** Provided data follows **
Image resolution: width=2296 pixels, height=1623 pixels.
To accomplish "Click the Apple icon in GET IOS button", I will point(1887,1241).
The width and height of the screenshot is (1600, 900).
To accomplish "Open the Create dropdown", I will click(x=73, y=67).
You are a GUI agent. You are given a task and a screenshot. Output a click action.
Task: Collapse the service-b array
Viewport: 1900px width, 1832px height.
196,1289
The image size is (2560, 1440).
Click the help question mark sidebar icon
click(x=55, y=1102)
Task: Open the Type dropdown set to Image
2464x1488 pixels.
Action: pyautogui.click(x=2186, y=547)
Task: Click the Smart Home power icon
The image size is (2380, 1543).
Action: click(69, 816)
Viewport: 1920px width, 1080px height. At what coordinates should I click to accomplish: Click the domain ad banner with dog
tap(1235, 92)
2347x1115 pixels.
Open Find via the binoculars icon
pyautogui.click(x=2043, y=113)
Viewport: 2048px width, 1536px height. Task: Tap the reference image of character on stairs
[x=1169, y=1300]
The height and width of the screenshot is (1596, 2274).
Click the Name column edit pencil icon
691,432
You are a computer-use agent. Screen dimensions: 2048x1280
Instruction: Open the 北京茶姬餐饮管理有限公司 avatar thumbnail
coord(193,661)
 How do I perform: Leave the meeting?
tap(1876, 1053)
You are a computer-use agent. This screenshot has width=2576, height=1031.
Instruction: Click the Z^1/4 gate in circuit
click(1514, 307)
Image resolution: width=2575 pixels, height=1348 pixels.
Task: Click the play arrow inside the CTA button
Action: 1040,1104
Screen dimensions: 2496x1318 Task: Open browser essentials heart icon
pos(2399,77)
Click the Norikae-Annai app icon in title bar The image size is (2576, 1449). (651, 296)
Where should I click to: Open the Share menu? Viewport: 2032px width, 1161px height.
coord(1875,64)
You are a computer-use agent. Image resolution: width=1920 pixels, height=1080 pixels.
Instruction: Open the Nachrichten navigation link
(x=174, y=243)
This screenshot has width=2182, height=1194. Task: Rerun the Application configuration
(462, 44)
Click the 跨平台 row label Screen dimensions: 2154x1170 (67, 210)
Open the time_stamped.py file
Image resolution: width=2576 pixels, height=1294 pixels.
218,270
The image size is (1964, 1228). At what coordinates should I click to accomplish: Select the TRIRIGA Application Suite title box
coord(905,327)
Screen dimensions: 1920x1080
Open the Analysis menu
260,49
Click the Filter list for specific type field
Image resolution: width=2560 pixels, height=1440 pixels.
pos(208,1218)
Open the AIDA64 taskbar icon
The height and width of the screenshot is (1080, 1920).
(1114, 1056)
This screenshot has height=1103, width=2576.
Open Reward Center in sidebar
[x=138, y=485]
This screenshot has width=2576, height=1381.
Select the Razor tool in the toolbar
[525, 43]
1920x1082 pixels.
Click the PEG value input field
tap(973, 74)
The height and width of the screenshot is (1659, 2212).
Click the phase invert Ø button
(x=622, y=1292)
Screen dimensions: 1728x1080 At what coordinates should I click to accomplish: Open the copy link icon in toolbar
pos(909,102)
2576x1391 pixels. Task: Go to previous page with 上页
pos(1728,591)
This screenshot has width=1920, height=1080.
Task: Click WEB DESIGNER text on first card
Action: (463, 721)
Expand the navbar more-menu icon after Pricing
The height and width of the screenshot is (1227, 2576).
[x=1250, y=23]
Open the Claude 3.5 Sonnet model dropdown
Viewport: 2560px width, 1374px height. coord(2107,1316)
** End of Provided data **
__Instructions for the task__: Only lines with the word "agent" go in the answer. Take them all from the entries above.

__Answer to the problem__:
You are a GUI agent. You are given a task and a screenshot. Output a click action.
You are a computer-use agent. Screen dimensions: 2048x1280
You are a computer-use agent. This screenshot has width=2576, height=1031.
You are a computer-use agent. Image resolution: width=1920 pixels, height=1080 pixels.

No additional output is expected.